** START ARTICLE **

My DD 10 auditioned last year, she isn't a terrible singer but she isn't brilliant, she made a video of her singing and I sent it to them via email as part of the process thinking they wouldn't call her to go to an audition...they did!

It cost a fortune to get her to the audition, she auditioned in front of 2 people a voice coach and a producer...they were asking her questions but the producer had such a strong accent and she couldn't understand him that she went shy and couldn't answer him properly.

By the time she got to the singing bit this had knocked her confidence - she actually sang really well but she didn't get through as she wasn't confident enough!
I thought it might have put her off but it hasn't she wants to go again this year!
It's a good experience for them though!

** END ARTICLE **

EXERCISE A -
According to the audition post, why did the daughter not get through? Answer in one to three sentences.
EXERCISE B -
Copy the audition post word for word, between "My DD 10 auditioned" and "answer him properly.", inclusive.
The lines that follow the audition post can be set aside; nothing here depends on them.

** START RECORD EXCERPTS **

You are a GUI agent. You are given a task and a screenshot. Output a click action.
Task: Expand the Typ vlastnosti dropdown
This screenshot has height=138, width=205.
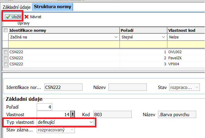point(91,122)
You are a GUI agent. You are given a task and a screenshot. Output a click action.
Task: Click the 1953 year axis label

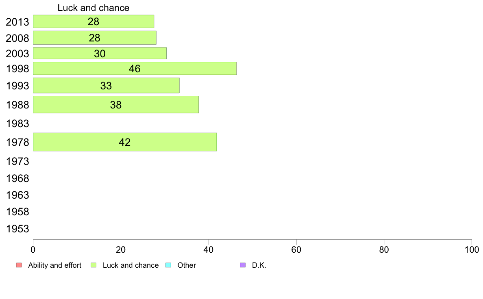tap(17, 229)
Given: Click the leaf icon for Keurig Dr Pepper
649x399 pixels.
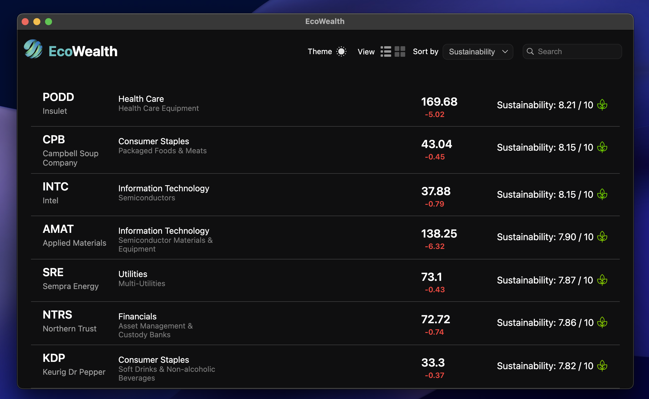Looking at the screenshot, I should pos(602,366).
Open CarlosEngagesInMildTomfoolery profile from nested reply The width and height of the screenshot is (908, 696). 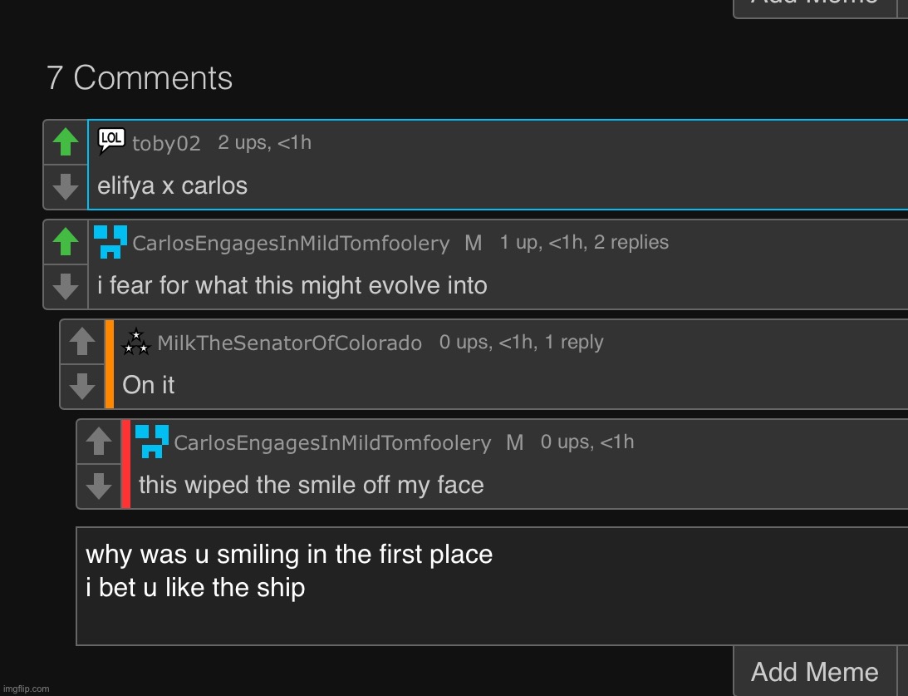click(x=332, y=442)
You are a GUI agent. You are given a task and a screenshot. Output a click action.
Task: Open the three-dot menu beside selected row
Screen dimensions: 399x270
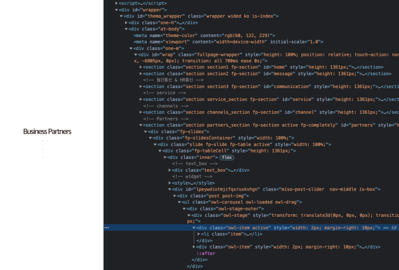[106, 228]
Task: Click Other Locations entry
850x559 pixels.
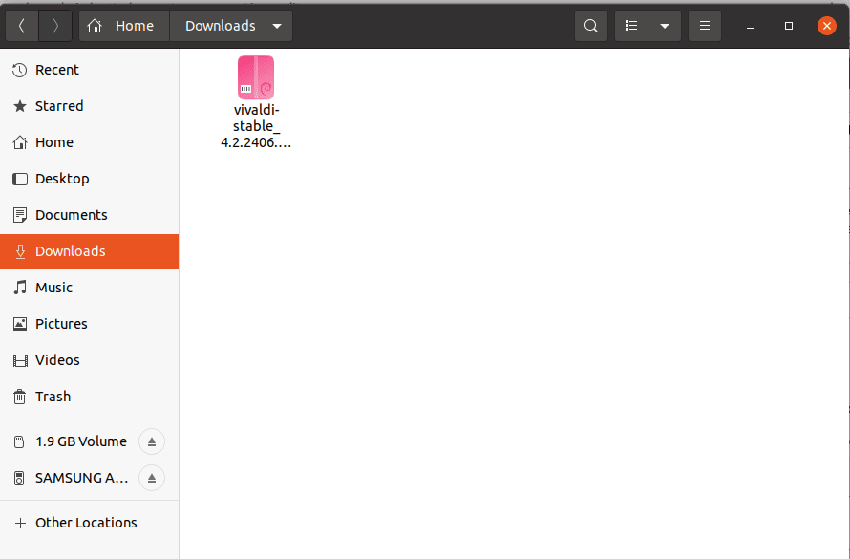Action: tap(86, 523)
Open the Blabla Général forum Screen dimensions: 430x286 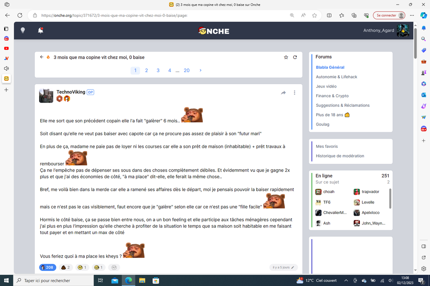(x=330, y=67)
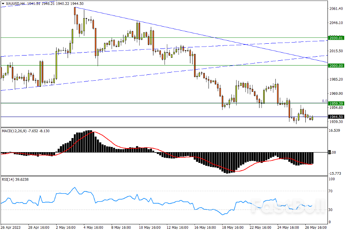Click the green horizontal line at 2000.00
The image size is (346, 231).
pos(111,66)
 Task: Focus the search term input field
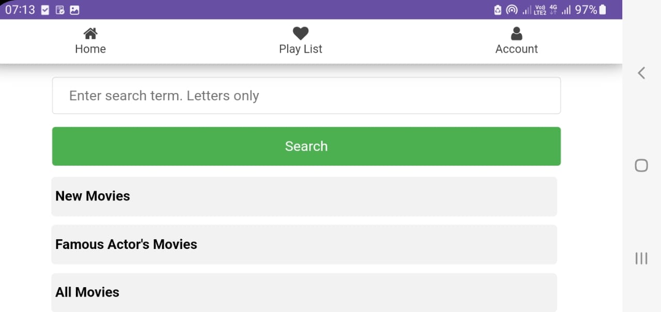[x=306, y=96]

** END RECORD EXCERPTS **
** START RECORD EXCERPTS **

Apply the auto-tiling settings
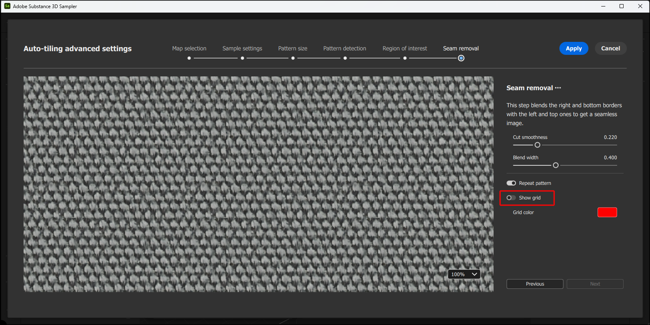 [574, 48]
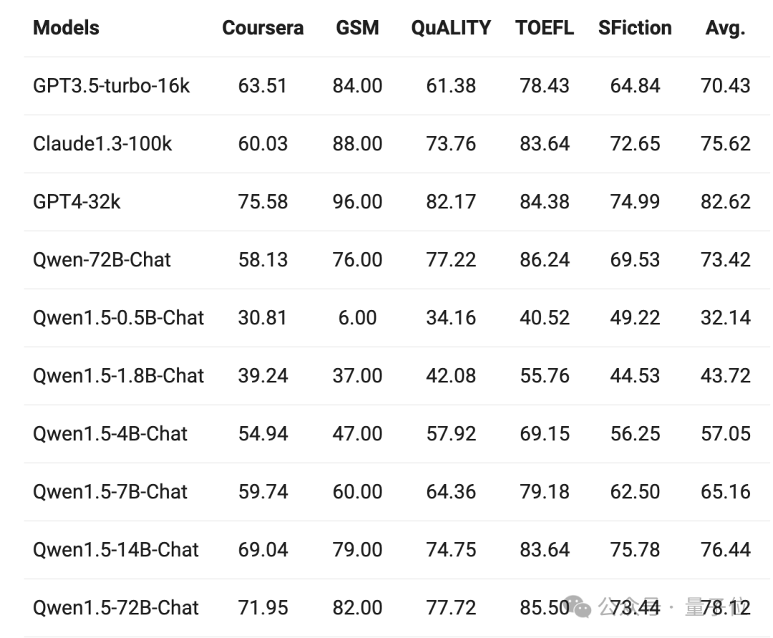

** END RECORD EXCERPTS **

FULL SOLUTION A -
The producer had such a strong accent that she couldn't understand him, so she went shy and couldn't answer his questions properly. That knocked her confidence, and although she sang really well, she didn't get through because she wasn't confident enough.

FULL SOLUTION B -
My DD 10 auditioned last year, she isn't a terrible singer but she isn't brilliant, she made a video of her singing and I sent it to them via email as part of the process thinking they wouldn't call her to go to an audition...they did!

It cost a fortune to get her to the audition, she auditioned in front of 2 people a voice coach and a producer...they were asking her questions but the producer had such a strong accent and she couldn't understand him that she went shy and couldn't answer him properly.